Each of the trio offered anecdotal stories about their experiences from the past two years.

“It’s always been tough to challenge the staff of a hospital. On top of COVID, you had an increase in patients and you had fear from the medical staff meant to treat COVID patients,” Serrano, whose hospital has fewer than 100 employees, said. “We had to be very creative, very innovative on how we can keep our staff safe.”

That goal, Serrano stressed, required his staff and other health care providers in rural Texas to completely redesign how they operate.

“There was not one part of the organization that wasn’t impacted,” he said.

Although medical facilities all throughout the United States in the world were impacted by COVID-19, Serrano noted how many rural health care providers often faced greater or different burdens.

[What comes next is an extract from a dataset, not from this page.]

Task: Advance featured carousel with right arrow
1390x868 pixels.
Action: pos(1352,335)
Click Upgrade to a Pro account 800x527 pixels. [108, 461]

“The standard of care in rural hospitals is the same as your urban markets. It has to be the same,” he said. “We just have to figure out how to do that with less staff, less resources and less financial resources.”

One of those resources was internet access.

“We tried to do telehealth in a traditional way. Unfortunately, we quickly learned that it just wasn’t going to work,” Serrano said. “So we switched over just to phone visits ... old school.”

Another challenge was overcoming a lack of trust.

“I get it. The (Centers for Disease Control and Prevention) was changing their own recommendations and backing up,” Hogue said. “People that were very highly motivated got the vaccine, but when you look at the underserved communities … they did not want to go to those public health vaccines. There was a lack of trust. So we had to be innovative and go talk with stakeholders.”

That mindset for some began to change when a loved one died after contracting COVID-19.

“I remember when I went out to one of the Baptist churches, an African-American church,” Hogue said. “The large majority were getting the (COVID-19) vaccine because their loved ones died. I can’t tell you how distressing it was.”

Serrano — the vice chair on the board of directors for the Texas Organization of Rural and Community Hospitals and chair of the Texas Hospital Association’s rural hospital council — highlighted how a sense of normalcy has only recently returned to his facility.

“We weren’t in crisis mode but now we have to do all of the projects that we delayed for two years,” he said.

Wuenschel had similar experiences but noted the support from her community.

“The majority of our population were bringing us gloves. They were bringing us snacks. They were saying thank you for doing everything,” she said. “I mean, they wanted us to be safe because we’re their family and their friends.”

Serrano, like his peers, was thankful for the opportunity as rural hospital leaders to have a platform to tell their stories.

“I think rural hospitals have made some big impact on the community and what we can do,” he told the Telegram. “I think we saw the community appreciate local hospitals much more throughout the pandemic … and I think that is certainly going to be the case moving forward.”